┌─ Texto de lectura

Así, por ejemplo, Simón 
Riquelo logró enterarse a los 26 años de edad que era hijo de Sara 
Méndez, de cuyos brazos fue arrebatado a los 22 días de vida, y no el 
vástago de un funcionario policial argentino, mientras Macarena Gelman, 
la nieta del poeta, consiguió recuperar su identidad y lo que quedaba de su 
familia originaria, no así los restos de su madre, desaparecidos en alguna 
unidad militar.
 
Este ciclo de impunidad 
plena se modificó, en alguna medida, cuando el gobierno frenteamplista, que 
asumió en 2005, logró manejarse entre los pequeños resquicios que dejó el 
funesto artículo 4º y desclasificó algunos casos importantes de los más de 
200 detenidos desaparecidos en el curso de la represión dentro y fuera de 
las fronteras nacionales, en el marco de la Operación Cóndor. Una decena de 
militares han sido procesados, junto a dos civiles, no amparados por la ley. 
Me refiero a Juan María Bordaberry, el presidente constitucional que 
en alianza con las fuerzas armadas rompió el orden institucional, en 1973, y
Juan Carlos Blanco, su ministro de Relaciones Exteriores.
Se constatan algunos 
avances, desde este momento, en materia de escudriñar la verdad y aplicar 
algo de justicia. El presidente Tabaré Vázquez, en acuerdo con la 
Universidad de la República, confió una investigación minuciosa sobre los 
detenidos desaparecidos a un connotado equipo de historiadores, e inició 
excavaciones a cargo de antropólogos forenses de la misma universidad.
Los resultados de estas 
investigaciones fueron volcados en cinco grandes volúmenes que conjuntan más 
de 3.600 páginas, y que constituyen la demostración fehaciente del 
terrorismo de Estado y de ninguna manera los excesos aislados de unos pocos 
elementos de las fuerzas armadas, como sostienen los mandos militares 
uruguayos, que solapan un pacto mafioso de silencio en torno a la ubicación 
de los cuerpos de los desaparecidos.
 
Aunque nula de origen, por 
contravenir tanto la normativa interna como los principios universales en 
materia de derechos humanos, la ley sigue rigiendo a pesar de los diversos 
apercibimientos que ha recibido el Estado uruguayo. En 1992, la Comisión 
Interamericana de Derechos Humanos recomendó a Uruguay revertirla por 
ser violatoria del pacto interamericano en la materia. En el mismo sentido 
se han pronunciado el Comité de Derechos Civiles y Políticos de las Naciones 
Unidas y otras instancias internacionales.

└─
┌─ Entradas

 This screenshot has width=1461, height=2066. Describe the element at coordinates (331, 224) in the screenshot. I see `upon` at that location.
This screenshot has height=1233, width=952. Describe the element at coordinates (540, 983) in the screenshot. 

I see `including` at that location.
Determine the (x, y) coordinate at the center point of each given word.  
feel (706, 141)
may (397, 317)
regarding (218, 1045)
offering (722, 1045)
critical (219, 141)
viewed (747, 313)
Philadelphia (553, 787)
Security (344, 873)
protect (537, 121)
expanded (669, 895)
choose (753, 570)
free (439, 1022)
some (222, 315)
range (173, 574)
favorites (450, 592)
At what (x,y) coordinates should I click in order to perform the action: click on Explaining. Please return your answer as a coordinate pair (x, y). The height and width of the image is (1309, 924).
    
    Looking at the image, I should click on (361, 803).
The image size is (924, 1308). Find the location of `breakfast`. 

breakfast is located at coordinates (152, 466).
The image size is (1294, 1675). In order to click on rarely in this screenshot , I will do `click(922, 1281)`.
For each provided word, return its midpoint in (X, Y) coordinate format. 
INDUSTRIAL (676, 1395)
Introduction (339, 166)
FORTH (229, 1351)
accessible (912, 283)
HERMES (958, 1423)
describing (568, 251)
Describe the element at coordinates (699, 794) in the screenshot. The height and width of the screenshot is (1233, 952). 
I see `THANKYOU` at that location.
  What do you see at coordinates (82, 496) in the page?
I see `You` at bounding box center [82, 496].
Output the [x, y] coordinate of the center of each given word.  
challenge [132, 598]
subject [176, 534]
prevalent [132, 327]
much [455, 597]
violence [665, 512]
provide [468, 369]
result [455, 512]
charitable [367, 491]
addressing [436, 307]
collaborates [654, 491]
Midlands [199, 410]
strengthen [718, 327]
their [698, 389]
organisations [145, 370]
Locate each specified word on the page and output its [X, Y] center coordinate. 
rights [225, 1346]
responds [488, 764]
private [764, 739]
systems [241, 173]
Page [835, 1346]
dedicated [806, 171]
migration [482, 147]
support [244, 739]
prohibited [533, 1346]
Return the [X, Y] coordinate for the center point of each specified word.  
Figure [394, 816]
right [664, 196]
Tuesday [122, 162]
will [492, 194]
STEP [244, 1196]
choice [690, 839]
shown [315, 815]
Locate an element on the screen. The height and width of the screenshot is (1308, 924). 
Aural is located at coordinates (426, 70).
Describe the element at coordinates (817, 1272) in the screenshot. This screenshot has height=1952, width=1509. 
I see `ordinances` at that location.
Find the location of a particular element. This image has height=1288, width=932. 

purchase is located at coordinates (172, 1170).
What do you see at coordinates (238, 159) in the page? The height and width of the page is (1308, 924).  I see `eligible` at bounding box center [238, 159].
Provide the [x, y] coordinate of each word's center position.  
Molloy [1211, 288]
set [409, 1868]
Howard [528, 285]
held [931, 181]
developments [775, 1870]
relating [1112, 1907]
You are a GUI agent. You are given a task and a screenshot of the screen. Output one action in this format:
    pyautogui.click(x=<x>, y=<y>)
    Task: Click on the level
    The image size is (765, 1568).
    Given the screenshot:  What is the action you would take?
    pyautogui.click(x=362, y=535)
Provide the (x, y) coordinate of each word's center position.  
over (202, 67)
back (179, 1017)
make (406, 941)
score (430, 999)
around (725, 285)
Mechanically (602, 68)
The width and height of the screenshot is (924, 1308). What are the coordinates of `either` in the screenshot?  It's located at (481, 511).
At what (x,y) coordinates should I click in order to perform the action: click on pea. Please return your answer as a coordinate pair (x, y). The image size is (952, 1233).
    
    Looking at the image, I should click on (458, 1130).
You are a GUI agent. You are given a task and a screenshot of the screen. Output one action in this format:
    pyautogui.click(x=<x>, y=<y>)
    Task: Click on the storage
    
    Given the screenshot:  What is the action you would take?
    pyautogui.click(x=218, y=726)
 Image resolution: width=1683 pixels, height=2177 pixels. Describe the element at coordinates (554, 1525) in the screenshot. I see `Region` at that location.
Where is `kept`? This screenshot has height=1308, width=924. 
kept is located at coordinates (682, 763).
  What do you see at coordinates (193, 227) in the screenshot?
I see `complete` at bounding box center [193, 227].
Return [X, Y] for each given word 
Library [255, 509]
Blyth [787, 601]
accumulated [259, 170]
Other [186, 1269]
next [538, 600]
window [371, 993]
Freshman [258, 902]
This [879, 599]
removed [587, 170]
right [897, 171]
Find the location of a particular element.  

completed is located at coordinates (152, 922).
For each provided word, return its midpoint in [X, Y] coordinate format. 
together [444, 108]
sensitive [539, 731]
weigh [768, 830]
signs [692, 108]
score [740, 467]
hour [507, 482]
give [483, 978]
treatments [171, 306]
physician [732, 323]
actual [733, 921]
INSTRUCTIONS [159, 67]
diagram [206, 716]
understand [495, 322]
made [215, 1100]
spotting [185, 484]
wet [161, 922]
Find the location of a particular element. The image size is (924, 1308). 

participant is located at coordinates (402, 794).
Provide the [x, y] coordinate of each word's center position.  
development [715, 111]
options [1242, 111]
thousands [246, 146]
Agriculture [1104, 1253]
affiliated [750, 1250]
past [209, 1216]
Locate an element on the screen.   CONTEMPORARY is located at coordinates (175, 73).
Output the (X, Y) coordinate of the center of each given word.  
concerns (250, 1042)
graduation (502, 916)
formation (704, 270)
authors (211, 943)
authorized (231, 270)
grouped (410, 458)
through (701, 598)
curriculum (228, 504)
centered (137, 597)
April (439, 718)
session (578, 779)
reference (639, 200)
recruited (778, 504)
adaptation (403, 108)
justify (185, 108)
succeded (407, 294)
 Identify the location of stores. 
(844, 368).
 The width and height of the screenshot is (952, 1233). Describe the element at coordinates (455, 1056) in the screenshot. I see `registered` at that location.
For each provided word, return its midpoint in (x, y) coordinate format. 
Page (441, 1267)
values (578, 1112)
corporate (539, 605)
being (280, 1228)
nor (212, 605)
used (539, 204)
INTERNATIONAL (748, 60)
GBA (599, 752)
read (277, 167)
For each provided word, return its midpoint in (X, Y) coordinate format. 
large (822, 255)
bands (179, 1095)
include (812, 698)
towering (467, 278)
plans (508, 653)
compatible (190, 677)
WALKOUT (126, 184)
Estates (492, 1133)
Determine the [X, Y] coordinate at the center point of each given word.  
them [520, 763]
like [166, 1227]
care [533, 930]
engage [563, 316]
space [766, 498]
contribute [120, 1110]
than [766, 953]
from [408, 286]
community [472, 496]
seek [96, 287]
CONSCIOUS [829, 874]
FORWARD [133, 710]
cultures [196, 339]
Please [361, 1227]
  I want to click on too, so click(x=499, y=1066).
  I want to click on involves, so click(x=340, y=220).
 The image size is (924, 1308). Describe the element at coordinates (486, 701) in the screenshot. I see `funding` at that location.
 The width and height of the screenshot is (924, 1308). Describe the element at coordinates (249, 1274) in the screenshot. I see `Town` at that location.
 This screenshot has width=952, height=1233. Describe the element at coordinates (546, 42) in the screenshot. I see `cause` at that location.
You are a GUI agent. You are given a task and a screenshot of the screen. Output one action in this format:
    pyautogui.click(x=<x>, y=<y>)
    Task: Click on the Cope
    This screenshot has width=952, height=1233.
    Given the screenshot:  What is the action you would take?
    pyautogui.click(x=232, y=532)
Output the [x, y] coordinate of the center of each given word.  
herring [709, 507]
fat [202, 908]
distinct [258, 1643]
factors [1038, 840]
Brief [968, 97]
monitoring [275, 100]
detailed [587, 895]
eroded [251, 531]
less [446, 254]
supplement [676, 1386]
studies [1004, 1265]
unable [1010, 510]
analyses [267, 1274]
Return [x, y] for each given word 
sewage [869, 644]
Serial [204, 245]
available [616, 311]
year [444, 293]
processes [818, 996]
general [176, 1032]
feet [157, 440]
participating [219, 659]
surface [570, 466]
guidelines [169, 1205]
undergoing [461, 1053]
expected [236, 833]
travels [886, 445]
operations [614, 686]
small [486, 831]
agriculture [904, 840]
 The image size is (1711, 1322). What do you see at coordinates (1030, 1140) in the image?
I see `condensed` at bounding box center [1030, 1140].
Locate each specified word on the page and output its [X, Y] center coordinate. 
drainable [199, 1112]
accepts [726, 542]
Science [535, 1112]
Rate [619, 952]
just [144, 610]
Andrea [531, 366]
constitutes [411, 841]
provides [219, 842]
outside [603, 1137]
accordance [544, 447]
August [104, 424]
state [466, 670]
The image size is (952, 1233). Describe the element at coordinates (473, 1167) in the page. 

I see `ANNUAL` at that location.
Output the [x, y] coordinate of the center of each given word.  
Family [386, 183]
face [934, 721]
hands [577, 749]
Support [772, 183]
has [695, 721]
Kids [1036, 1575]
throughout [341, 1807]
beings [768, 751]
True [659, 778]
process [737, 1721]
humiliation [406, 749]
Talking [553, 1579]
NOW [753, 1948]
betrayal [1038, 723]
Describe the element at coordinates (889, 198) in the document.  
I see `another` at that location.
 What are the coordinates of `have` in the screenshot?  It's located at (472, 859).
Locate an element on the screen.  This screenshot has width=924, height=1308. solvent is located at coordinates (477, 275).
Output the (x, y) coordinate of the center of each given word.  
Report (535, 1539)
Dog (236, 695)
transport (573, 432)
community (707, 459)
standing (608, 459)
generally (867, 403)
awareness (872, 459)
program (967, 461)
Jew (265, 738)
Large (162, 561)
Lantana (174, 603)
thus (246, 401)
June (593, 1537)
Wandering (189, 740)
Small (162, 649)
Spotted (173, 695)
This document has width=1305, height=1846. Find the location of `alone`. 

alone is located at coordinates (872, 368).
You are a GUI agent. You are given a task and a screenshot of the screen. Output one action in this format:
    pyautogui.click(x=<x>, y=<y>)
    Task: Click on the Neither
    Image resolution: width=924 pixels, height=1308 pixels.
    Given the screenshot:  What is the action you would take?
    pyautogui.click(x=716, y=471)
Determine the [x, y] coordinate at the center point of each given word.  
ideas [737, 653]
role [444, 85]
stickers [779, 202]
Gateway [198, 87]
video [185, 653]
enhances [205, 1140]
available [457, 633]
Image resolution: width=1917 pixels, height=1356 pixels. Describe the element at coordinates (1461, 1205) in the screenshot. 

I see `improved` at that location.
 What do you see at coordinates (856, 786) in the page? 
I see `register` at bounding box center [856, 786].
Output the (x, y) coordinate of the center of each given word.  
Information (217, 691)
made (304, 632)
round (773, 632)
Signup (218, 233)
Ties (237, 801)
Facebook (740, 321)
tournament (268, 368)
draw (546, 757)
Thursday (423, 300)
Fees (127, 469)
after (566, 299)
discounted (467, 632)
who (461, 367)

└─

Instrucciones y requisitos. Según el texto de lectura, ¿cuántas páginas reúnen los cinco volúmenes con los resultados de las investigaciones? Responde en una sola frase, por favor. Las líneas provienen de una fuente distinta a la del texto de lectura.

Respuesta escrita. Los cinco volúmenes reúnen más de 3.600 páginas.